- Opening Delimiter -

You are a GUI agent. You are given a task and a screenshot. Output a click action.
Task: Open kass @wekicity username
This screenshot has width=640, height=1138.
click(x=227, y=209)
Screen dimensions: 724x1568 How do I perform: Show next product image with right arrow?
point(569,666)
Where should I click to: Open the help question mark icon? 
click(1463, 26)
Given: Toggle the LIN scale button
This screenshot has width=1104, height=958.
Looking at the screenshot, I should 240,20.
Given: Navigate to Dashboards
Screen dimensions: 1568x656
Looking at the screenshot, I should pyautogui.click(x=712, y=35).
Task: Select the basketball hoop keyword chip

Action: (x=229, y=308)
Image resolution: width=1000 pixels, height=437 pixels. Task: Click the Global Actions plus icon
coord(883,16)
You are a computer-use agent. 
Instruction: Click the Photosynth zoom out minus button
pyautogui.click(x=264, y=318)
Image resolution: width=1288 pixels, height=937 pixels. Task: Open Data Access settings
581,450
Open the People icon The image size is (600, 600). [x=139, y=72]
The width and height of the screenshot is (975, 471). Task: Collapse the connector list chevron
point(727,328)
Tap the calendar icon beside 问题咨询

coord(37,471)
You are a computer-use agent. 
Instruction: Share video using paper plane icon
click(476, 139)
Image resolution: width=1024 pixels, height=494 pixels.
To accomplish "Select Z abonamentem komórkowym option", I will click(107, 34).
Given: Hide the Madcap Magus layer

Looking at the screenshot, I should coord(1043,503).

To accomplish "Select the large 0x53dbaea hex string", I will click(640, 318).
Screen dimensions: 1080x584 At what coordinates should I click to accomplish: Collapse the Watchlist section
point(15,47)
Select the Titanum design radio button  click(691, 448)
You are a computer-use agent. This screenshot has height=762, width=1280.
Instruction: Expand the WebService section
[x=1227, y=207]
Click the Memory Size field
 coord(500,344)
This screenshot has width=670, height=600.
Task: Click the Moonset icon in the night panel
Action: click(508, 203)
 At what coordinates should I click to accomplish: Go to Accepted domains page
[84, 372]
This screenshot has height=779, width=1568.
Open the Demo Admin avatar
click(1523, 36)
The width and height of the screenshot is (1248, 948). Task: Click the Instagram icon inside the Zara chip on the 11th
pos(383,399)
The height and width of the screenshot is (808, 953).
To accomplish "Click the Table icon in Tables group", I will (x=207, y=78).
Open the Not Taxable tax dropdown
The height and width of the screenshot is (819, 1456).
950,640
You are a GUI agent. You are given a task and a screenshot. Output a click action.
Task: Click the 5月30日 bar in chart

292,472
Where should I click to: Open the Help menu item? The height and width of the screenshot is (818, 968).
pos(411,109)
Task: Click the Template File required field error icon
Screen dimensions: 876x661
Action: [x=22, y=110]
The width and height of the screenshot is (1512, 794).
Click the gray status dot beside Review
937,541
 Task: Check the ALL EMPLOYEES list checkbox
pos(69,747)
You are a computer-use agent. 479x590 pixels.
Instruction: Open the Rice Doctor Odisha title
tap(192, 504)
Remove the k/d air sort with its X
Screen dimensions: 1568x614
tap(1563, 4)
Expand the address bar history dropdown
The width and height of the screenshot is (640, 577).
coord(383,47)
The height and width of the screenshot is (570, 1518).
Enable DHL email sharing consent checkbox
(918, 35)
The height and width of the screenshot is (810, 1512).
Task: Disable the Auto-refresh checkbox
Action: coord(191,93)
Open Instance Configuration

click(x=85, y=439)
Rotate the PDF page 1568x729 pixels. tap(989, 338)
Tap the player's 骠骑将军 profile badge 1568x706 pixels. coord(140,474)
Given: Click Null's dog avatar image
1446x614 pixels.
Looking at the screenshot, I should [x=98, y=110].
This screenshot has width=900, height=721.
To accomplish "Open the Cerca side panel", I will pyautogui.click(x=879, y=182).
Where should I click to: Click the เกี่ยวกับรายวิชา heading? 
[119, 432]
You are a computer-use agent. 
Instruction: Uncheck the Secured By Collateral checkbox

- Closing Delimiter -

Extract the complete listing verbatim.

You are a GUI agent. You are given a task and a screenshot. Output a click action.
Task: Open kass @wekicity username
This screenshot has width=640, height=1138.
click(x=227, y=209)
Screen dimensions: 724x1568 How do I perform: Show next product image with right arrow?
point(569,666)
Where should I click to: Open the help question mark icon? 
click(1463, 26)
Given: Toggle the LIN scale button
This screenshot has width=1104, height=958.
Looking at the screenshot, I should 240,20.
Given: Navigate to Dashboards
Screen dimensions: 1568x656
Looking at the screenshot, I should pyautogui.click(x=712, y=35).
Task: Select the basketball hoop keyword chip

Action: (x=229, y=308)
Image resolution: width=1000 pixels, height=437 pixels. Task: Click the Global Actions plus icon
coord(883,16)
You are a computer-use agent. 
Instruction: Click the Photosynth zoom out minus button
pyautogui.click(x=264, y=318)
Image resolution: width=1288 pixels, height=937 pixels. Task: Open Data Access settings
581,450
Open the People icon The image size is (600, 600). [x=139, y=72]
The width and height of the screenshot is (975, 471). Task: Collapse the connector list chevron
point(727,328)
Tap the calendar icon beside 问题咨询

coord(37,471)
You are a computer-use agent. 
Instruction: Share video using paper plane icon
click(476, 139)
Image resolution: width=1024 pixels, height=494 pixels.
To accomplish "Select Z abonamentem komórkowym option", I will click(107, 34).
Given: Hide the Madcap Magus layer

Looking at the screenshot, I should coord(1043,503).

To accomplish "Select the large 0x53dbaea hex string", I will click(640, 318).
Screen dimensions: 1080x584 At what coordinates should I click to accomplish: Collapse the Watchlist section
point(15,47)
Select the Titanum design radio button  click(691, 448)
You are a computer-use agent. This screenshot has height=762, width=1280.
Instruction: Expand the WebService section
[x=1227, y=207]
Click the Memory Size field
 coord(500,344)
This screenshot has width=670, height=600.
Task: Click the Moonset icon in the night panel
Action: click(508, 203)
 At what coordinates should I click to accomplish: Go to Accepted domains page
[84, 372]
This screenshot has height=779, width=1568.
Open the Demo Admin avatar
click(1523, 36)
The width and height of the screenshot is (1248, 948). Task: Click the Instagram icon inside the Zara chip on the 11th
pos(383,399)
The height and width of the screenshot is (808, 953).
To accomplish "Click the Table icon in Tables group", I will (x=207, y=78).
Open the Not Taxable tax dropdown
The height and width of the screenshot is (819, 1456).
950,640
You are a GUI agent. You are given a task and a screenshot. Output a click action.
Task: Click the 5月30日 bar in chart

292,472
Where should I click to: Open the Help menu item? The height and width of the screenshot is (818, 968).
pos(411,109)
Task: Click the Template File required field error icon
Screen dimensions: 876x661
Action: [x=22, y=110]
The width and height of the screenshot is (1512, 794).
Click the gray status dot beside Review
937,541
 Task: Check the ALL EMPLOYEES list checkbox
pos(69,747)
You are a computer-use agent. 479x590 pixels.
Instruction: Open the Rice Doctor Odisha title
tap(192, 504)
Remove the k/d air sort with its X
Screen dimensions: 1568x614
tap(1563, 4)
Expand the address bar history dropdown
The width and height of the screenshot is (640, 577).
coord(383,47)
The height and width of the screenshot is (570, 1518).
Enable DHL email sharing consent checkbox
(918, 35)
The height and width of the screenshot is (810, 1512).
Task: Disable the Auto-refresh checkbox
Action: coord(191,93)
Open Instance Configuration

click(x=85, y=439)
Rotate the PDF page 1568x729 pixels. tap(989, 338)
Tap the player's 骠骑将军 profile badge 1568x706 pixels. coord(140,474)
Given: Click Null's dog avatar image
1446x614 pixels.
Looking at the screenshot, I should [x=98, y=110].
This screenshot has width=900, height=721.
To accomplish "Open the Cerca side panel", I will pyautogui.click(x=879, y=182).
Where should I click to: Click the เกี่ยวกับรายวิชา heading? 
[119, 432]
You are a computer-use agent. 
Instruction: Uncheck the Secured By Collateral checkbox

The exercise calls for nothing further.